Given the current and future directives for increased generalist involvement in the care of children with organ system-specific diseases, the gauntlet has been dropped challenging the academic subspecialist to model resident education to meet the needs of the generalist. The focus should be away from diagnostic dilemmas and the esoteric to the recognition of common conditions and their management. Curriculum development presents not just an RRC obligation, but also an opportunity to structure and sculpt the knowledge of the individuals who will be caring for children. Some bastions of the past may have to fall; for instance, organ system-specific inpatient services may need to be replaced by general inpatient services where children are cared for by generalists, using subspecialists as consultants.

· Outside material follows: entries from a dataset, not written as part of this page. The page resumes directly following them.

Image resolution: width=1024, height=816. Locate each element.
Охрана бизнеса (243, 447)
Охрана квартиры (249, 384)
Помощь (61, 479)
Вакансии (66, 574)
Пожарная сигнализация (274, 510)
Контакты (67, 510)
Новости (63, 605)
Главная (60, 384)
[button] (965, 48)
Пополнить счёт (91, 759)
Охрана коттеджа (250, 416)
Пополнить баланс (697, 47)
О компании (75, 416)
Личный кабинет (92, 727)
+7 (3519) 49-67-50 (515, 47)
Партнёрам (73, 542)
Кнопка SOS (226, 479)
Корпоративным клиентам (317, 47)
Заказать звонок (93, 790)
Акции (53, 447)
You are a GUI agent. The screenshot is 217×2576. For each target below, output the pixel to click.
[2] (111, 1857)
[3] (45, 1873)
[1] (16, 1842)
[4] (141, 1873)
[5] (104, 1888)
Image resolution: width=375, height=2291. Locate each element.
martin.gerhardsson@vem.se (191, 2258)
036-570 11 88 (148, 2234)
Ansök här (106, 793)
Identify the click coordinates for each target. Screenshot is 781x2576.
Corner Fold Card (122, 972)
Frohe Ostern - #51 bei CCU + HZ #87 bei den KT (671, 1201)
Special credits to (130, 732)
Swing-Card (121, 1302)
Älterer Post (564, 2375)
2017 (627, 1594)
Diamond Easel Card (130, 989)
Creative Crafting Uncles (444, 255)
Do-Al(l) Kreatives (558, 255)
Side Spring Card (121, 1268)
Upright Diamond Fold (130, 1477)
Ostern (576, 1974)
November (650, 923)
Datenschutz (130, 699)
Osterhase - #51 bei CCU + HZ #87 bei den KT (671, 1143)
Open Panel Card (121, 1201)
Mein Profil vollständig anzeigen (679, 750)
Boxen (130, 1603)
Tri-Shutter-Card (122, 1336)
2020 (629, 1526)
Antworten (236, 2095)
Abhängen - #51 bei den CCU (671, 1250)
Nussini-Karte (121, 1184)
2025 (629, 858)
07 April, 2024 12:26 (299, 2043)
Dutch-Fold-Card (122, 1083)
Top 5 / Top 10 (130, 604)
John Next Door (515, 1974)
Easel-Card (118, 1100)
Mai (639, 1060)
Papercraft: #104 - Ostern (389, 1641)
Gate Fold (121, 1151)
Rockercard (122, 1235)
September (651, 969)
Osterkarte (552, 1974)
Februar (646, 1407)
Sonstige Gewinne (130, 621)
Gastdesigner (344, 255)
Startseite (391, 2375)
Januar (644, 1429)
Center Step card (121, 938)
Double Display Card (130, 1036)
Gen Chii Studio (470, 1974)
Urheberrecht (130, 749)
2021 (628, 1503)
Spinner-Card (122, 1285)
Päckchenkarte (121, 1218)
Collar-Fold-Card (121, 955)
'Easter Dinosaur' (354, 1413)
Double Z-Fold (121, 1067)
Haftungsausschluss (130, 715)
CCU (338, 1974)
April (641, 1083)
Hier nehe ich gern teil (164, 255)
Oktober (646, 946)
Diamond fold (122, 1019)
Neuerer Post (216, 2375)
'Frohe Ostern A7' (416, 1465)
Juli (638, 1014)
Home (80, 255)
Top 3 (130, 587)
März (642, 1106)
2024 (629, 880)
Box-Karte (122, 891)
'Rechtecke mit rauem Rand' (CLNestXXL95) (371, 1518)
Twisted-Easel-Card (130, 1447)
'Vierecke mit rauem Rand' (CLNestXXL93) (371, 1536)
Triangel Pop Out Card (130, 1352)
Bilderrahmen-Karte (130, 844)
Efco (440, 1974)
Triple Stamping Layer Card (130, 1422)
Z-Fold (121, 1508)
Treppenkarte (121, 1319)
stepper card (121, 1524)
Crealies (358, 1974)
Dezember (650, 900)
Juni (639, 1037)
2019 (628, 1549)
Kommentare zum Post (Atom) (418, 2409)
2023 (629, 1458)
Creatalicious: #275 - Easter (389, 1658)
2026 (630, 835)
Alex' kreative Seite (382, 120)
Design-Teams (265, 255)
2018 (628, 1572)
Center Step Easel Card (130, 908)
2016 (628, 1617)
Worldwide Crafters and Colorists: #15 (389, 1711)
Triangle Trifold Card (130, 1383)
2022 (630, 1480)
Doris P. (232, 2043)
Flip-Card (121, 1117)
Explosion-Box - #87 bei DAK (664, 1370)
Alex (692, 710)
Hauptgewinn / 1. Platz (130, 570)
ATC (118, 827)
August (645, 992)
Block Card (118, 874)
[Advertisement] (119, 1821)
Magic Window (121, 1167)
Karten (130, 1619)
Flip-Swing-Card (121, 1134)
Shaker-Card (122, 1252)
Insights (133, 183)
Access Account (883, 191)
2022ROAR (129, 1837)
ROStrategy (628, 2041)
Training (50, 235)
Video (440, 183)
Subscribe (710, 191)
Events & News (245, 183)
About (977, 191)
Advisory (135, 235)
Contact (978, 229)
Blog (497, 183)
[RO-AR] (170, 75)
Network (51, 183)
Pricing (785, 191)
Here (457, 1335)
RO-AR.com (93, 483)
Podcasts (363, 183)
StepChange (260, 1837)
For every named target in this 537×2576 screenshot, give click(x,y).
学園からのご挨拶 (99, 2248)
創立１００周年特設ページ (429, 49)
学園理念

The challenge of adequate patient numbers remains uncertain. How many patients does it take to educate a physician about a given disease entity? It is difficult for any group to reach consensus on this. The RRC has been criticized frequently for trying to dictate a number without a proven frame of reference.
Our job is to define for managed care the appropriate role of the subspecialist in the care of children. Our obligation is to train pediatric residents both to care for children with common chronic illnesses and to know when to consult with subspecialists. The role of the subspecialist as educator and researcher must not be subsumed by the numbers game of managed care. By creating the future, we will ensure that the care of children is not compromised by the economic incentives of some.